Atherton Hospital’s Midwifery Unit Manager Dean Stevens echoed Ms Fleming’s sentiments, as he noted the enormous impact MGP has had on mothers from the region.

“The Midwifery Group Practice has built a real feeling of community, and it’s wonderful that mothers have access to a high standard of care,” he said.

“And I want to thank the entire community and the team at the Atherton Hospital for their enormous support and efforts since MGP began.”

The Atherton Midwives and Mother’s Alliance (AMAMA) invited staff and community members to gather for a morning tea to celebrate the success of the new model and thanked the community members and staff who have contributed to bettering local maternity services in Atherton.

“We’ve had amazing support from the Atherton Hospital staff, as well as community and Tablelands businesses, which have made generous donations and raised funds to help AMAMA,” said AMAMA representative Marama Taudevin.

“Both the former AMAMA representative Heidi Brennan and I had positive experiences with the Continuity of Midwifery Carer model in 2018,” she said.

“AMAMA’s focus in 2019 will be about ensuring that the consumers of the Atherton Women’s Unit continue to be listened to through our involvement in the new Midwifery Group Practice Governance meetings, which allow us to have ongoing input to the progression of maternity services,” she said.

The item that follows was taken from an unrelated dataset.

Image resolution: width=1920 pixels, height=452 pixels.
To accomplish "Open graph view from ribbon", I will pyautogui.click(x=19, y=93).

Marama said local businesses have got behind the group’s re-vamped 150 AMAMA gift packs which will be given to every woman birthing in the Atherton Hospital.

Monthly AMAMA Circles are held on the first Tuesday of every month from 9-11am in the Annie Brown Garden at Atherton Hospital including a guest speaker, providing women a safe place to meet with other mums and grow their support network.

“Our presence at the hospital also gives us a sense of “home” and a feeling of safety and connection to the place we have chosen to birth,” Marama said.

AMAMA’s next major event is celebrating International Day of the Midwife on Saturday 4 May with a Work Out of the Day and Walk for Midwives organised by local CrossFit business owners’ Tommy and Madison Blain, who were the first couple to have their baby born under the MGP model.

The community is encouraged to come along and support this fundraising “Birth Warrior” event to celebrate and recognise the invaluable work that midwives do in supporting women and families.